### Dataset content
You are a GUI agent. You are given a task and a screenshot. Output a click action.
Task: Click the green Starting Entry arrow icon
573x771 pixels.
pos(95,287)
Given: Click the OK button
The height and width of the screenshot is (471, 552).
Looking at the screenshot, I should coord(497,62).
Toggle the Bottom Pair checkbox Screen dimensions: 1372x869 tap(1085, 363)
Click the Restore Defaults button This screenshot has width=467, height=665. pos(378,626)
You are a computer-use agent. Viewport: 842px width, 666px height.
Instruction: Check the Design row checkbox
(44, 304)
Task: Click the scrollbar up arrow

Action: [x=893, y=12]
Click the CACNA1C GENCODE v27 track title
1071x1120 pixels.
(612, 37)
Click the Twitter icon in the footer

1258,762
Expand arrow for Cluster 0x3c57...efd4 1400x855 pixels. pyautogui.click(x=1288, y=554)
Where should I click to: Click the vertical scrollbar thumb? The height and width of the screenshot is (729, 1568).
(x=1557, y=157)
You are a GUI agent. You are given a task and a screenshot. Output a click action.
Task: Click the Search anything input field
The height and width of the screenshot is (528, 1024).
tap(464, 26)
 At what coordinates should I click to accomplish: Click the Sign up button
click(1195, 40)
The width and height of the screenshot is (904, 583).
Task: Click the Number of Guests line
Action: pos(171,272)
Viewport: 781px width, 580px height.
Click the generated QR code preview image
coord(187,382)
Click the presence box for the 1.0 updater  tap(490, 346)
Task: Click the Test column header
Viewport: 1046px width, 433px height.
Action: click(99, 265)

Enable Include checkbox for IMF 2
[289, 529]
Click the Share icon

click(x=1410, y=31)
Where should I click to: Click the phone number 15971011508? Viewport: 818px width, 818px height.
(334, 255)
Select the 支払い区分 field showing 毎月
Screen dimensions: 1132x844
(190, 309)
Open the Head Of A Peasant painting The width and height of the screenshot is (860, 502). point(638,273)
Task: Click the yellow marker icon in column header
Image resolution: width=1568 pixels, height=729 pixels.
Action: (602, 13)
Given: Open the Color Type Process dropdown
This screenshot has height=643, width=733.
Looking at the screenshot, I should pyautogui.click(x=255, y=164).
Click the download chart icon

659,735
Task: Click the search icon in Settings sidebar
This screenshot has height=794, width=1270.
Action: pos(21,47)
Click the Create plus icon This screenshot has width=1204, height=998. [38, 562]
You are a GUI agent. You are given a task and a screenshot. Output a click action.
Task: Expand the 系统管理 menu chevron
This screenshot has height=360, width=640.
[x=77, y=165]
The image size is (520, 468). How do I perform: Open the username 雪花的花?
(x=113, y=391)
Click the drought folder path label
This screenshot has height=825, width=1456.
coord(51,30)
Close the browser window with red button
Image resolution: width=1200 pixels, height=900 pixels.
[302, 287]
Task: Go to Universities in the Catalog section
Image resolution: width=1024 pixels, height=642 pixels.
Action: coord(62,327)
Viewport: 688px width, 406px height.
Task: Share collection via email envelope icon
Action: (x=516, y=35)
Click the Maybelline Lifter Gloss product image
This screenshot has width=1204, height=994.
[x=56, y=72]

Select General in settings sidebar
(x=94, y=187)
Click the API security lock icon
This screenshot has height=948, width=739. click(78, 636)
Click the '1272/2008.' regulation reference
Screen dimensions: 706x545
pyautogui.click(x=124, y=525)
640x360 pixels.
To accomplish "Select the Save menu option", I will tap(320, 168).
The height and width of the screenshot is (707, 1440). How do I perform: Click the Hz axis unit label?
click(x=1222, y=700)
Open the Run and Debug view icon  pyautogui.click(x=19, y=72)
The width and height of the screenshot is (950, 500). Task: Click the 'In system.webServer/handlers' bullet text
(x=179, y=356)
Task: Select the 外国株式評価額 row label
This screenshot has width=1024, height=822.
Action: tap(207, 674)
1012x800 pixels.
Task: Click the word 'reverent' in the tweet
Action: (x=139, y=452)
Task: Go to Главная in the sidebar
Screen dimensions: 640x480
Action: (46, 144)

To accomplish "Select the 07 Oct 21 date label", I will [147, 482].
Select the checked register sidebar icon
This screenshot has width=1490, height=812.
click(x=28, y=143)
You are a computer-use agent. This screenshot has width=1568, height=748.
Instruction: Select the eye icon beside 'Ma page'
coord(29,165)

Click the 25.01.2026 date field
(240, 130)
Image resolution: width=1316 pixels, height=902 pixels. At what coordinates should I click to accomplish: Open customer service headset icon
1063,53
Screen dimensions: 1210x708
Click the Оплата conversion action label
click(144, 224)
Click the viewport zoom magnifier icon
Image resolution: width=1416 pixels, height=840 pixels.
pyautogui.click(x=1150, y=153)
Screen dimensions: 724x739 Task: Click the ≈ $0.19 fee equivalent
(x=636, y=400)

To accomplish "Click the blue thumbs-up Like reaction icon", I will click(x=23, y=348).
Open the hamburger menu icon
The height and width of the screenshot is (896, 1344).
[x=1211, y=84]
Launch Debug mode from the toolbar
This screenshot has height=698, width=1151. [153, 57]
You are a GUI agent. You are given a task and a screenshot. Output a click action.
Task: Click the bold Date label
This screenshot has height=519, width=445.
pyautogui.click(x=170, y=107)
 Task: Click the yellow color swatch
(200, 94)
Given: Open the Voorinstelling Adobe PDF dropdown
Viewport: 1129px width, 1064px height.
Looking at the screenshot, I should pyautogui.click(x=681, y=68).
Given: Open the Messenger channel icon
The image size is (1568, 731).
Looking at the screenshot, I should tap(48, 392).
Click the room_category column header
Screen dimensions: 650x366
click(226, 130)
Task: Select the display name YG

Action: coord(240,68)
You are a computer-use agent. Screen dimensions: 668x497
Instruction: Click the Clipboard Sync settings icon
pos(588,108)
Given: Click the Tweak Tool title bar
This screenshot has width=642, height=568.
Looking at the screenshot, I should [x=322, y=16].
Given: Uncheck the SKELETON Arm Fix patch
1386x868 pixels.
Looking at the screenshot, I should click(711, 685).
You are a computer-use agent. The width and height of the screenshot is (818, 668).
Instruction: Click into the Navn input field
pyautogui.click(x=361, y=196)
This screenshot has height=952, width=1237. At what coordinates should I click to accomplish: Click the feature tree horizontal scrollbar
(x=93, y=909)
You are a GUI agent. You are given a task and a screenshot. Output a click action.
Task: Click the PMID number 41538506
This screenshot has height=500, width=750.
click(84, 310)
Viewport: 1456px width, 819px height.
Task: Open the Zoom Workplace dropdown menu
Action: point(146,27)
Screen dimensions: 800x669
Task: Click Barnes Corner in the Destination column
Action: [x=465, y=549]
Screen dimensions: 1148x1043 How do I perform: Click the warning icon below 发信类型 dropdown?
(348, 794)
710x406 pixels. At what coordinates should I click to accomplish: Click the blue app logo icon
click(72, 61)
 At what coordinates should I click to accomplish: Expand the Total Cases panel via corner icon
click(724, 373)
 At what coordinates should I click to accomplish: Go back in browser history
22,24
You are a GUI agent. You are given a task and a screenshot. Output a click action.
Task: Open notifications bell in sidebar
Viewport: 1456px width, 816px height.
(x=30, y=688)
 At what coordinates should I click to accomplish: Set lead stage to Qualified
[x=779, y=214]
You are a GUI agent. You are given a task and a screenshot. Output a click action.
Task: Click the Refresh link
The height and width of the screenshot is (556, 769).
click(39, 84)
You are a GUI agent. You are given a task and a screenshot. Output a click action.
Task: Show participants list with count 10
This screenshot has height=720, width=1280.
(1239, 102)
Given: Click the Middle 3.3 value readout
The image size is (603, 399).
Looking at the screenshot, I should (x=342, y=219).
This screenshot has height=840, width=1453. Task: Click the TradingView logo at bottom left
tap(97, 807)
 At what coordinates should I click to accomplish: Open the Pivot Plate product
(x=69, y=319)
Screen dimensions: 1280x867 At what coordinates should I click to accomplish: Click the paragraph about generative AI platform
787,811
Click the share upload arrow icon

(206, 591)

### Exercise
Which lines of the records contain the word "blue"? Copy each of them in full, treating uppercase and lowercase as different.

### Result below
To accomplish "Click the blue thumbs-up Like reaction icon", I will click(x=23, y=348).
710x406 pixels. At what coordinates should I click to accomplish: Click the blue app logo icon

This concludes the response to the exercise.